■ **WORK ITEM**: Filter the listing down to the lines containing the word "agent".

■ **DATA FOR THIS TASK**:

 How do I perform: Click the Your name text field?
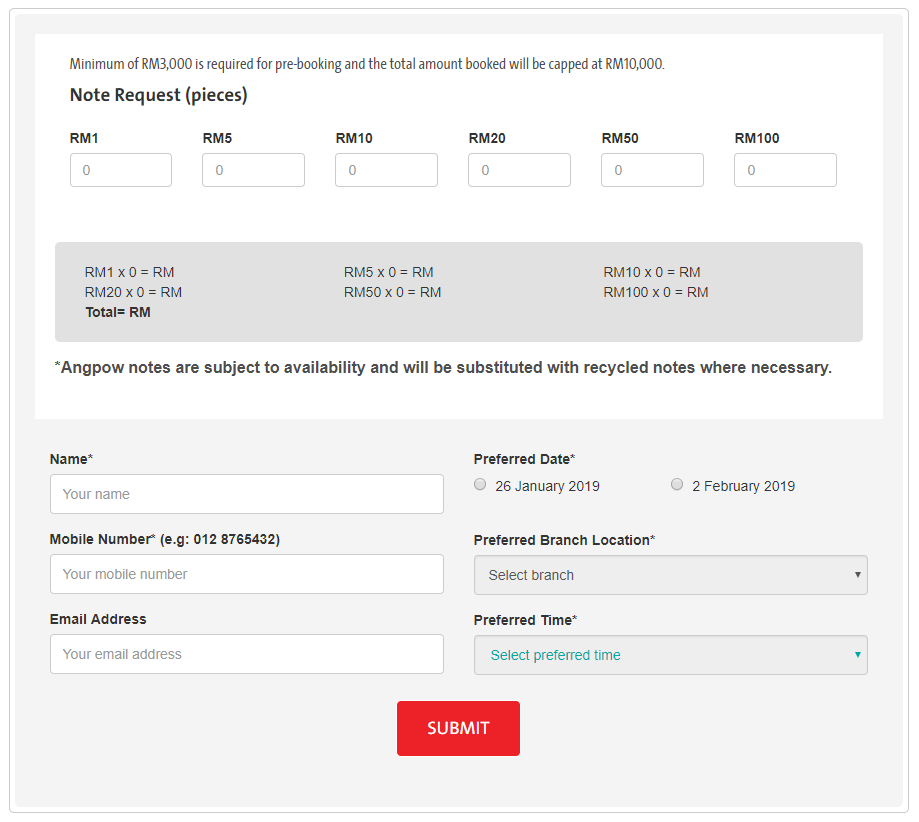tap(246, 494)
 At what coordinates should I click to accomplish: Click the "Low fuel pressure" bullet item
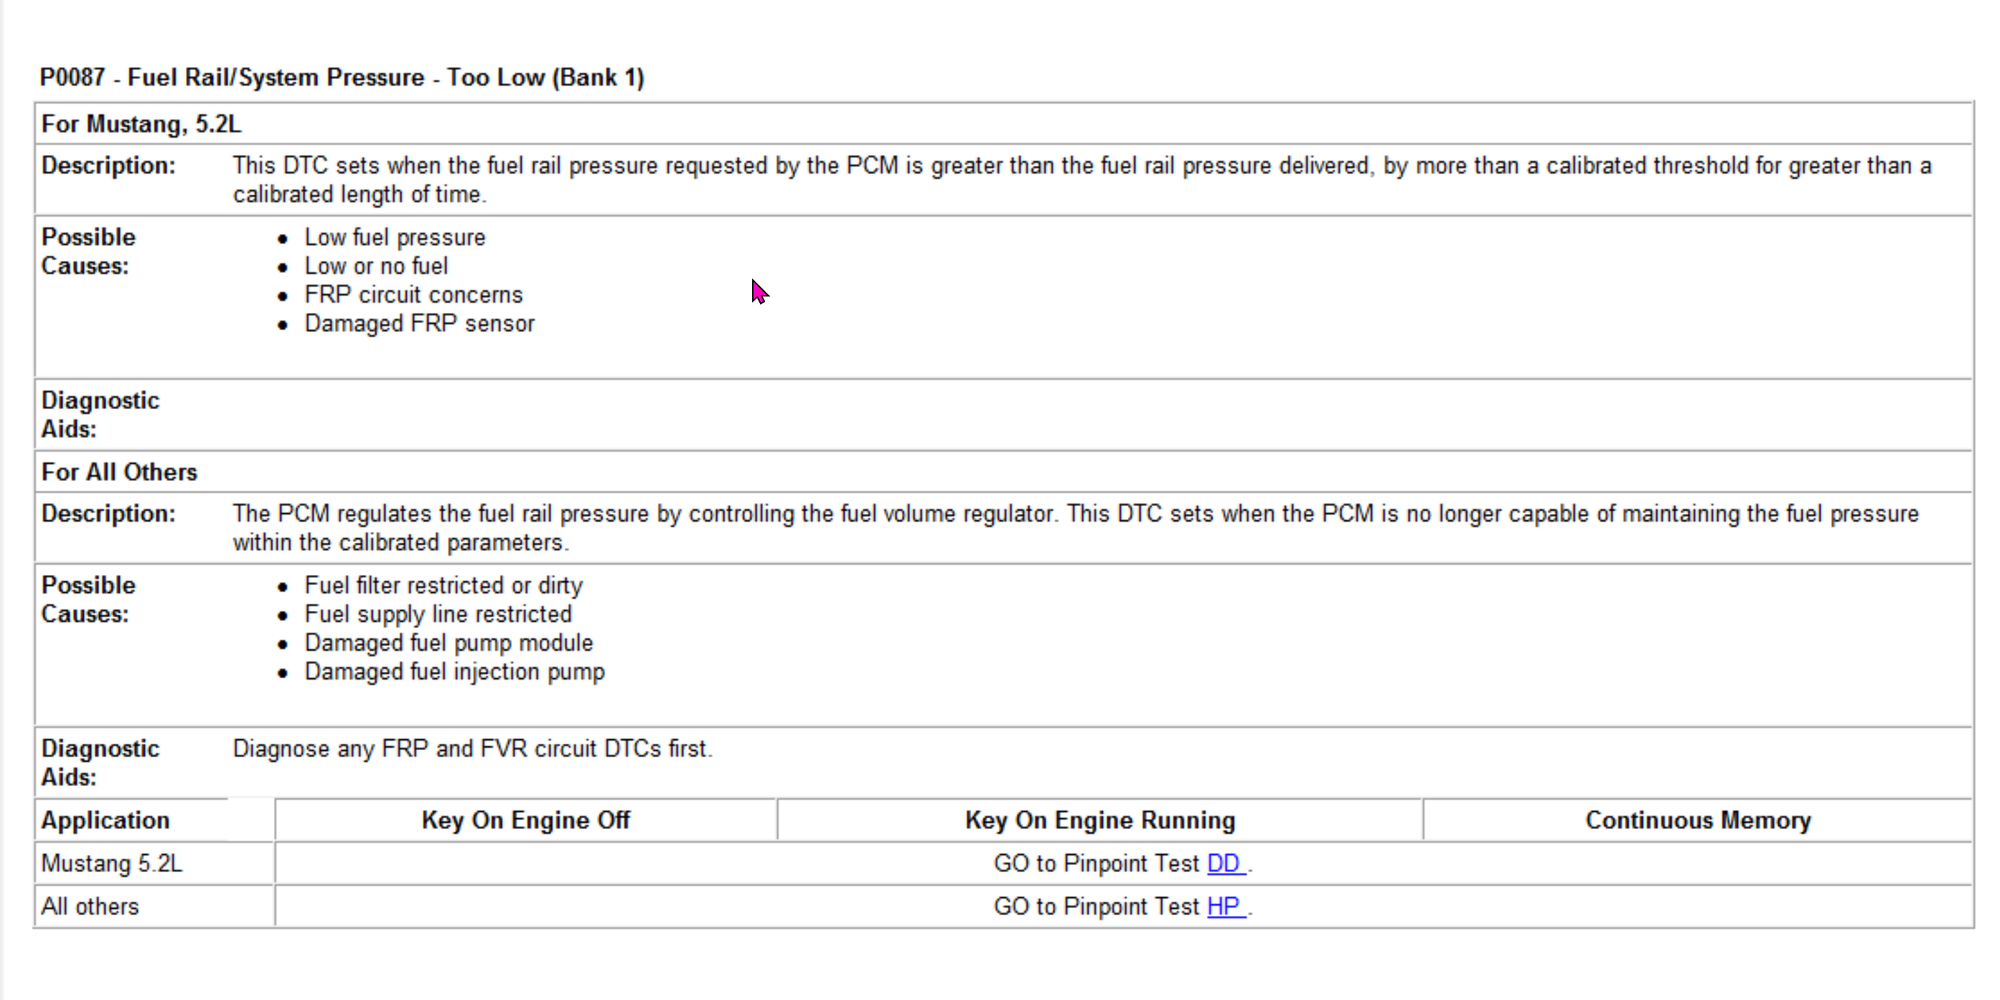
* * *
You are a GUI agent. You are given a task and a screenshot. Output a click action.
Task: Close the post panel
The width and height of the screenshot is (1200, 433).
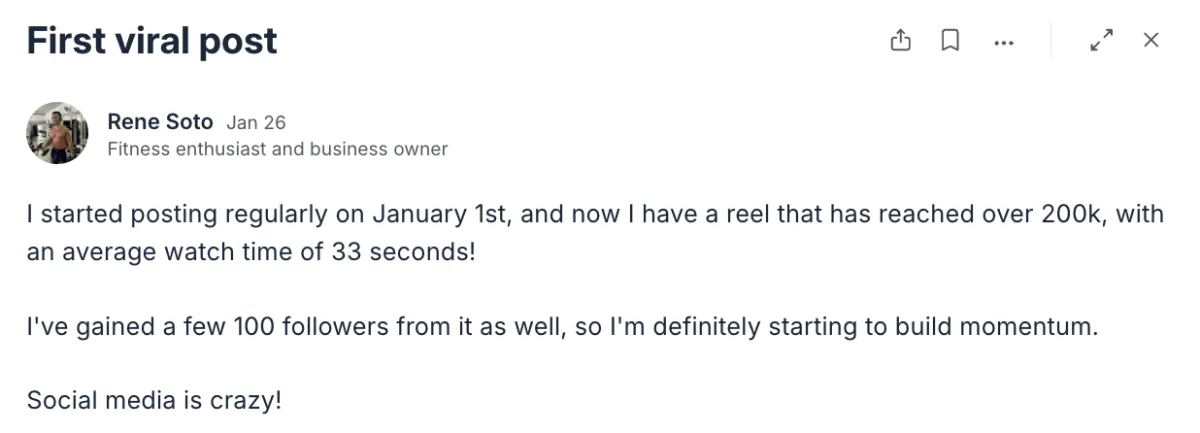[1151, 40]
--
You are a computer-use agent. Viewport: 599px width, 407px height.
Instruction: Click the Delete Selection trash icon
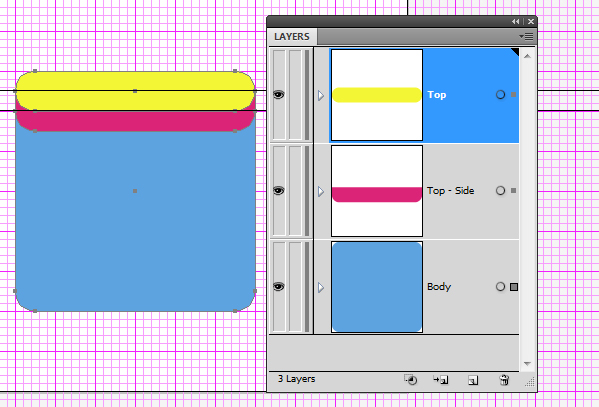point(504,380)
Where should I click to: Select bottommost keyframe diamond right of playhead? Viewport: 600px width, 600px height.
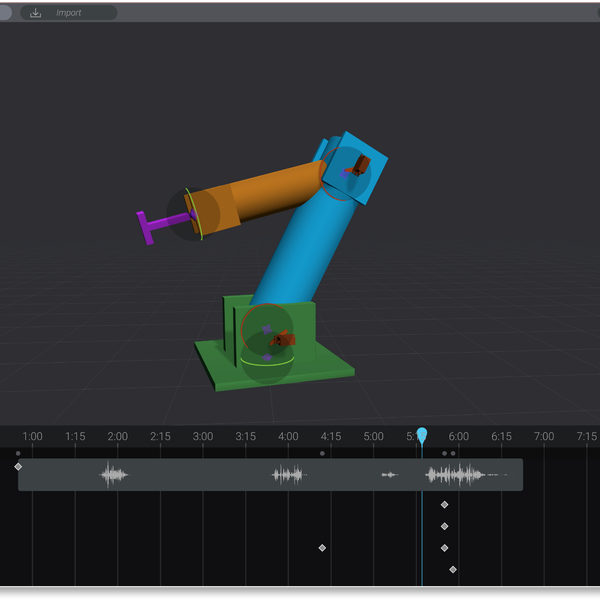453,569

■ **EXPECTED ANSWER**:
You are a GUI agent. You are given a task and a screenshot. Output a click action.
You are a computer-use agent. Viewport: 599px width, 407px height.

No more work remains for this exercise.